P588 vedolizumab trough levels at week 6 and 14 correlate with clinical remission in inflammatory bowel disease patients

M. Marino1, R. Domenis2, L. Biribin1, A. Cifù2, L. Navarria1, G. Scardino1, M. Fabris2

1Department of Gastroenterology, Azienda Sanitaria Universitaria Integrata di Udine, Udine, Italy, 2Istituto di Patologia Clinica, Azienda Sanitaria Universitaria Integrata di Udine, Udine, Italy

Background

Vedolizumab (VDZ) is a therapeutic monoclonal antibody against α 4β 7 integrin approved for the treatment of inflammatory bowel diseases (IBDs). A relationship between VDZ exposure and clinical efficacy has been highlighted by several studies, but data are still controversial.
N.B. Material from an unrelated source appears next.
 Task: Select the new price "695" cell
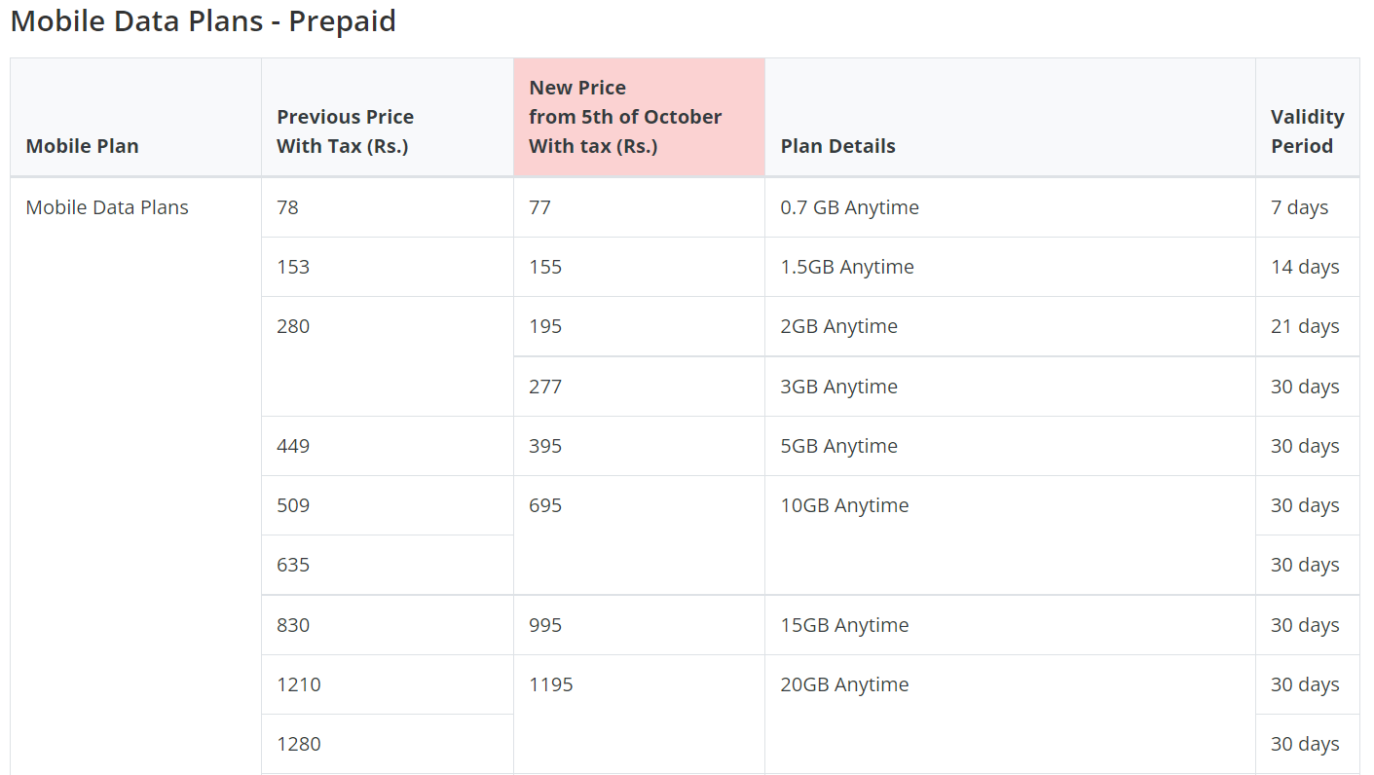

In this perspective, our study aims to investigate the clinical usefulness of VDZ drug monitoring during the induction phase to support therapeutic management of IBD patients in the real life.

Methods

This retrospective study focus on a single cohort of 25 IBD patients (7 with Crohn’s disease and 18 with ulcerative colitis) treated with VDZ between 2016 and 2019. VDZ trough levels (TLs) and anti-VDZ antibodies (AVA) were measured before infusion at weeks 6, 14 and 22, using Promonitor® ELISA assays (Grifols). Disease activity was evaluated using international criteria, defining clinical remission when Mayo Partial Score <2 and Harvey–Bradshaw Index <5.

Results

VDZ TLs showed a significant inverse correlation with disease activity at each time point (week 6: Spearman’s rho = −0.659, p = 0.0003), (week 14: Spearman’s rho = −0.634, p = 0.0009), (week 22: Spearman’s rho = −0.476, p = 0.029). The median VDZ TLs was significantly higher in patients in clinical remission when compared with those with active disease, either at week 6 (42.3 vs. 19.8 µg/ml, p = 0.0005), and at week 14 (23 vs. 8.6 µg/ml, p = 0.003). Of note, at week 6, patients with VDZ TLs >24 µg/ml were significantly associated with a state of clinical remission compared with those showing VDZ TLs <24 µg/ml (9/12, 75% vs. 1/13, 7.7%; OR=36, [95% CI=3.19–401], p = 0.001). Anti-VDZ antibodies were detected in 1 patient out of 25 (4%).

Conclusion

VDZ TLs in the induction phase correlate with the clinical score in IBD patients, helping the management of the therapeutic efficacy of VDZ, from the very beginning of the biological treatment. In particular, at week 6, VDZ trough levels > 24 µg/ml may represent a potential drug concentration target to achieve long-term remission.